“Forgive me father for I have sinned”.
That is what I kept thinking of when I decided to review the new McDonald’s chicken sandwich. It felt sacrilegious because I’m such a devout follower of the Chick Fil A practice, but since fine cuisine is a big part of Gratzfeed I believed it to be my duty to give a fair and impartial review of this new sandwich and, while we prefer Chick Fil A here, we appreciate and enjoy all walks of fast food life. Plus, McDonalds has never wronged me with their chicken (besides that time they used to serve nuggets with purple meat back in the day but hey lets let bygones be bygones).
So I pulled up to the drive thru, ordered the meal, a McChicken as well for shits and gigs and went back to the spot to put this bad boy to the test. I opened it and it looked pretty legit. You could tell the bun was going to be a game changer. It was time to feast.

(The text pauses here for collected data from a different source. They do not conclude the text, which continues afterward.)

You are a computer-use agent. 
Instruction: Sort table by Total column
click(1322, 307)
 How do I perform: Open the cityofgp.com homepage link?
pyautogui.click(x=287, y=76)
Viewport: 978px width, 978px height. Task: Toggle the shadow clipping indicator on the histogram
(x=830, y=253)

After the first bite I heard a big plop fall into the packaging (see below). I looked and it was an obscene amount of buttermilk ranch (it is the premium buttermilk crispy chicken deluxe sandwich after all). I couldn’t get over how much ranch was on this sucker, just ranch everywhere, like an elephant was mating and pulled out and finished all over this premium McDonalds Sandwich. I definitely didn’t think this ranch tasted as good as the packaged ranch from McDonald’s, something was off.
I persevered through this odd tasting ranch and continued eating. It was pretty good, the chicken was rather McDonalds like as expected, a nice and bigger white meat alternative to whatever is in the McChicken. The roll tasted really good but there was just so much of this sauce that i couldn’t even taste it which really hampered the experience. Overall, it wasn’t my favorite, not bad, just not my favorite and at $4.69 for just the sandwich it puts you in the classic McDonalds conundrum, would you rather have one of these or like five things from the dollar menu and re evaluate life later?

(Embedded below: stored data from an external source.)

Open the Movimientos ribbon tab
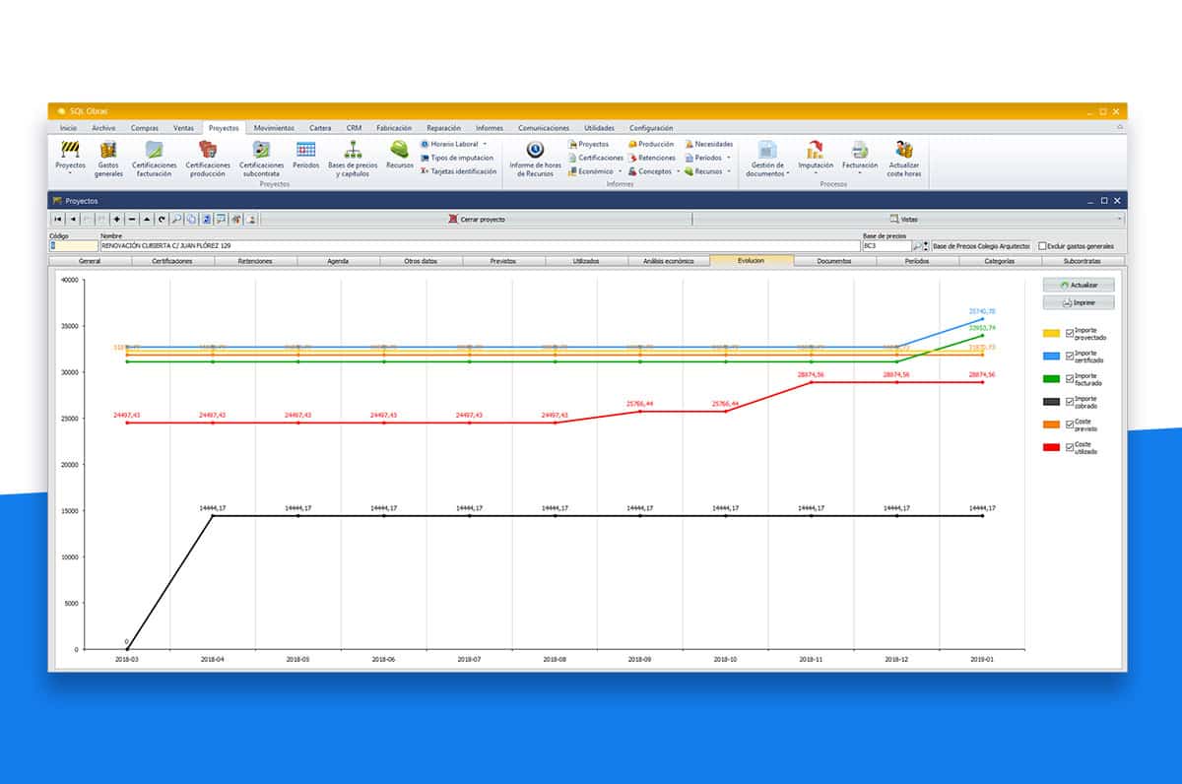The image size is (1182, 784). [273, 128]
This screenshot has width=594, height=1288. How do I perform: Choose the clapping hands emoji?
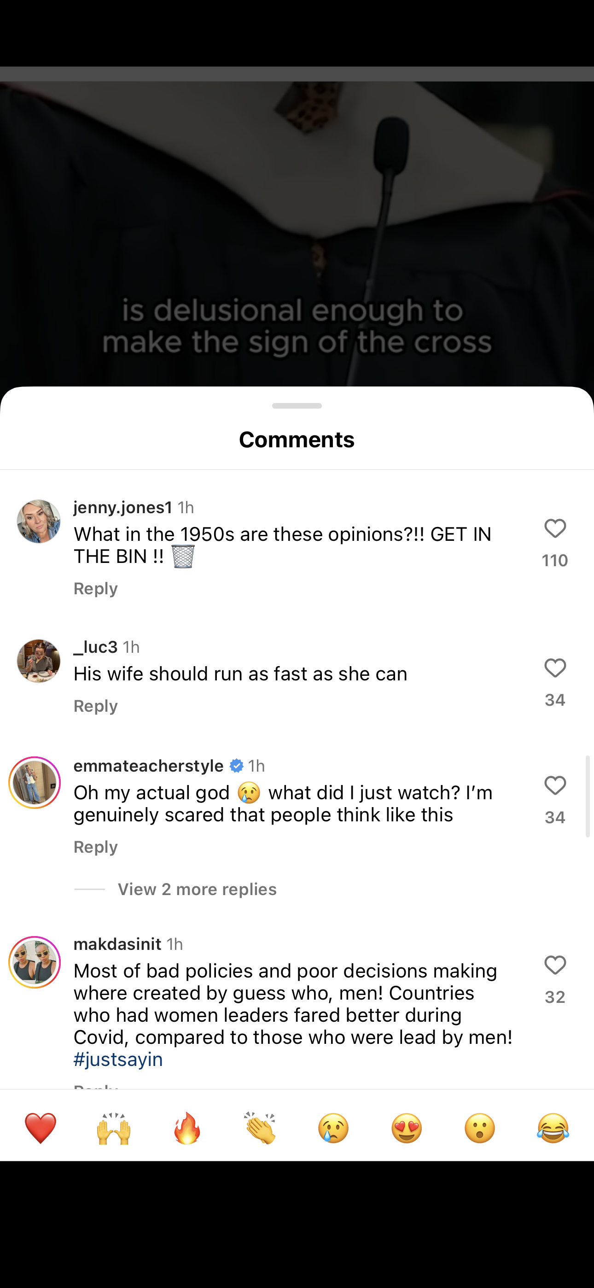point(260,1128)
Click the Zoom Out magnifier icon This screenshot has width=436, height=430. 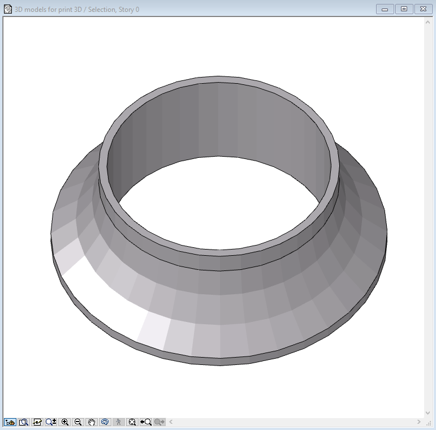click(78, 422)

Then, for this review I went to McDonalds’ website solely to retrieve the official name for this concoction. I took a quick glance at the ingredients and that is when i snapped. “A tender, juicy, filet made with 100% chicken breast meat, real buttermilk and no artificial colors. Plus fresh tomato, crisp leaf lettuce and mayonnaise. All atop our delectable artisan roll.” I hate tomatoes so I ordered it without them BUT WHAT WAS THAT PART BEFORE THE ARTISAN ROLL? MAYONNAISE? WHAT. OK, I see what happened here, I, for some moronic reason thought that the premium buttermilk crispy chicken deluxe sandwich meant BUTTERMILK RANCH. Turns out, it was just the chicken that was buttermilk. The class mix-up I guess. Who says buttermilk nowadays without talking about ranch? You may be thinking “Gratz, how the fuck did you think that mayonnaise was ranch?, You’re better than that.” Well normally I would give you that, HOWEVER THIS IS MCDONALDS WE’RE TALKING ABOUT, THE CHICKEN USED TO BE FUCKING PURPLE FOR FUCKS SAKE. Plus i don’t eat mayonnaise so how was I supposed to know what it tasted like. (On a side note it wasn’t as repulsive as I thought as I was able to finish the sandwich, but I definitely will continue to order food without it in the future.)
Hey McDonald’s, you wanna know why you’re hurting for sales and losing to a place that isn’t even open 7 days a week? It’s because you pull shit like this, advertise a buttermilk chicken sandwich and put fucking mayonnaise on it instead of buttermilk ranch, despite previously having a sandwich on the dollar menu that had ranch on it. I’m heated man, hold me back. Chick fil a would never do something so foul, so heinous, and if they did I would cause such a scene and put my nuts on the counter and all they would say is “my pleasure =)” and fix it. I do however feel I have to try this sandwich again, without mayo even though I really shouldn’t. I can’t let them win like that.